* [EXERCISE DIRECTIONS]:
The answer must be an exact copy of the records, with no pictures in it.

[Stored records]
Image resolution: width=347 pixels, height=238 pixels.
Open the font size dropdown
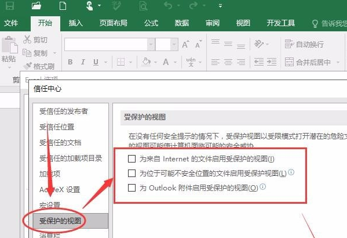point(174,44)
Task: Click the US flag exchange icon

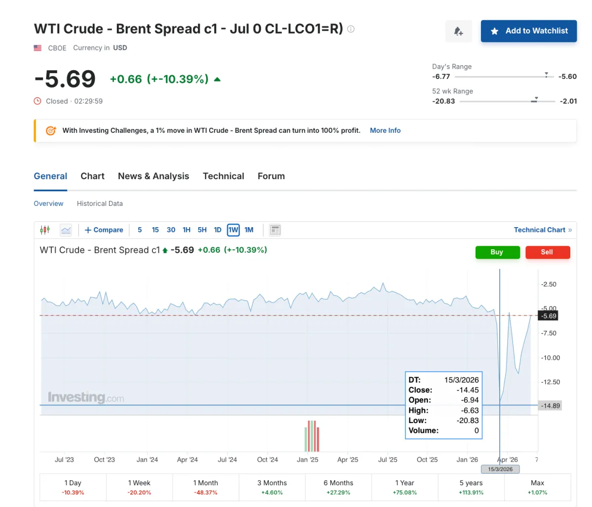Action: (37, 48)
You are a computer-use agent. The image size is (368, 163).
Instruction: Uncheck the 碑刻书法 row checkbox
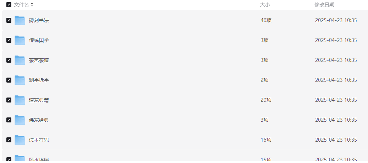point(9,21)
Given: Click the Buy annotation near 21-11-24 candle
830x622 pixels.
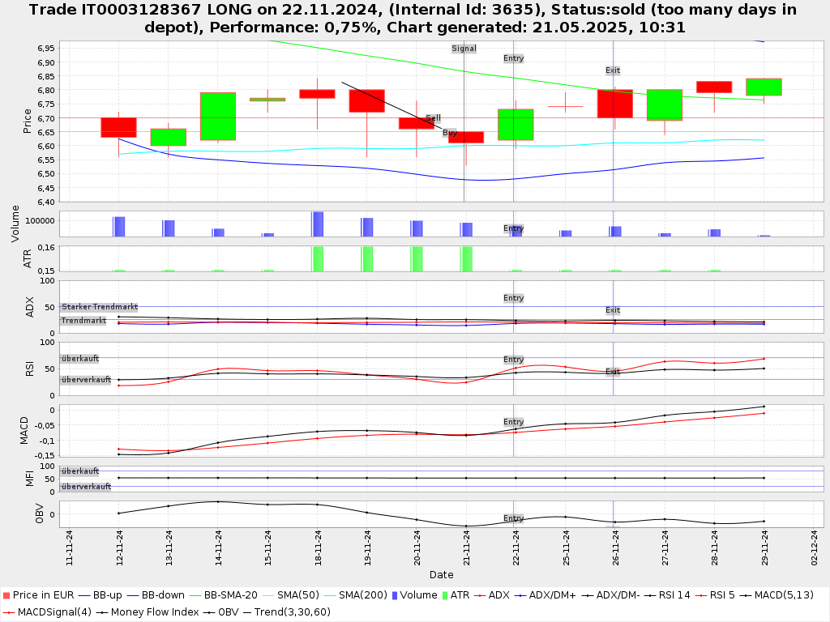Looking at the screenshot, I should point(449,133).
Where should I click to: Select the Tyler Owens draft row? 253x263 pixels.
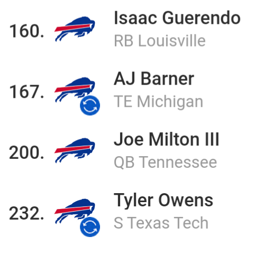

* [RESULT OF THIS EXERCISE]:
Image resolution: width=347 pixels, height=238 pixels.
Open the font size dropdown
point(174,44)
Task: Click the US flag exchange icon

Action: (37, 48)
You are a computer-use agent. The image size is (368, 163).
Instruction: Uncheck the 碑刻书法 row checkbox
point(9,21)
Given: Click the Buy annotation near 21-11-24 candle
830x622 pixels.
Looking at the screenshot, I should point(449,133).
Where should I click to: Select the Tyler Owens draft row? 253x263 pixels.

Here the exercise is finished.